── Exercise data ──

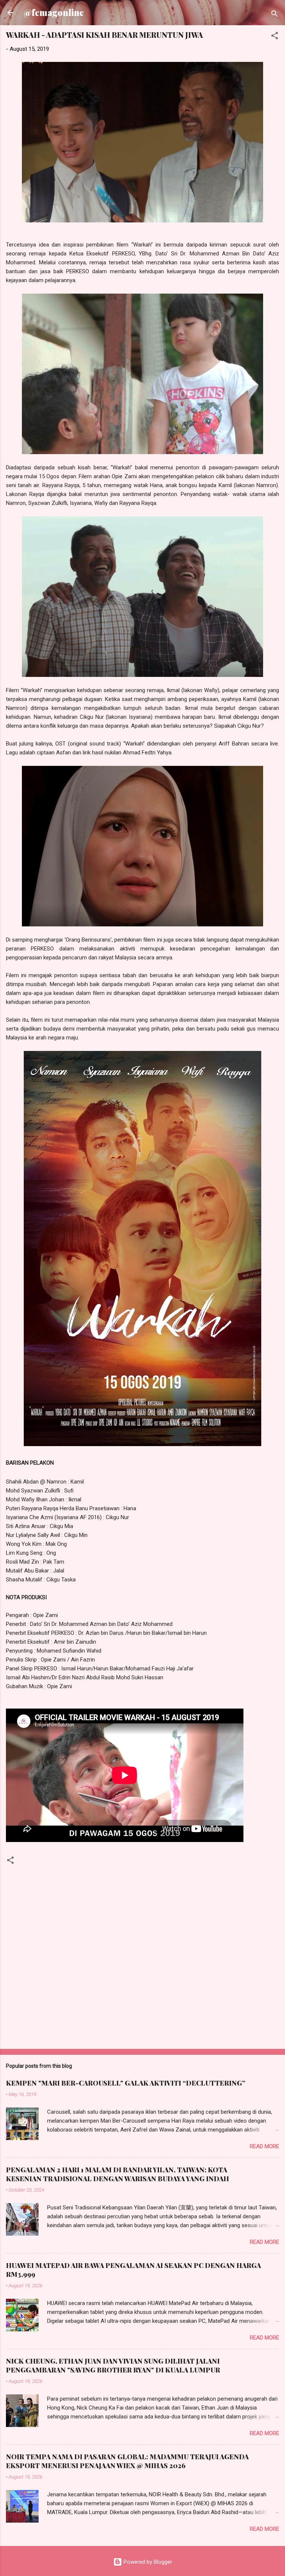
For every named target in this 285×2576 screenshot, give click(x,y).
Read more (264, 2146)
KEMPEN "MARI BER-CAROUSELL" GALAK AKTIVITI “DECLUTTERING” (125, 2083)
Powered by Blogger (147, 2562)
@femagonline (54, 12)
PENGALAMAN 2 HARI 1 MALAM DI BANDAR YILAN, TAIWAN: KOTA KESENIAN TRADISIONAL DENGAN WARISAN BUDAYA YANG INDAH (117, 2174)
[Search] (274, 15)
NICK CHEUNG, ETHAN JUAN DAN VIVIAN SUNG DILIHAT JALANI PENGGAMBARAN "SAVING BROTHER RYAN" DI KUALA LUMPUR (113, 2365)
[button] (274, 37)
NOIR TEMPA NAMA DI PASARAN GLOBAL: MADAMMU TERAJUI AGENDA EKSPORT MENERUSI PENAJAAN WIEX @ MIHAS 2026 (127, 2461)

───

* Assignment
Images should not appear in the copy; retype the listing above exactly.

* Task output
For every named target in this 285×2576 screenshot, give click(x,y).
Read more (264, 2146)
KEMPEN "MARI BER-CAROUSELL" GALAK AKTIVITI “DECLUTTERING” (125, 2083)
Powered by Blogger (147, 2562)
@femagonline (54, 12)
PENGALAMAN 2 HARI 1 MALAM DI BANDAR YILAN, TAIWAN: KOTA KESENIAN TRADISIONAL DENGAN WARISAN BUDAYA YANG INDAH (117, 2174)
[Search] (274, 15)
NICK CHEUNG, ETHAN JUAN DAN VIVIAN SUNG DILIHAT JALANI PENGGAMBARAN "SAVING BROTHER RYAN" DI KUALA LUMPUR (113, 2365)
[button] (274, 37)
NOIR TEMPA NAMA DI PASARAN GLOBAL: MADAMMU TERAJUI AGENDA EKSPORT MENERUSI PENAJAAN WIEX @ MIHAS 2026 (127, 2461)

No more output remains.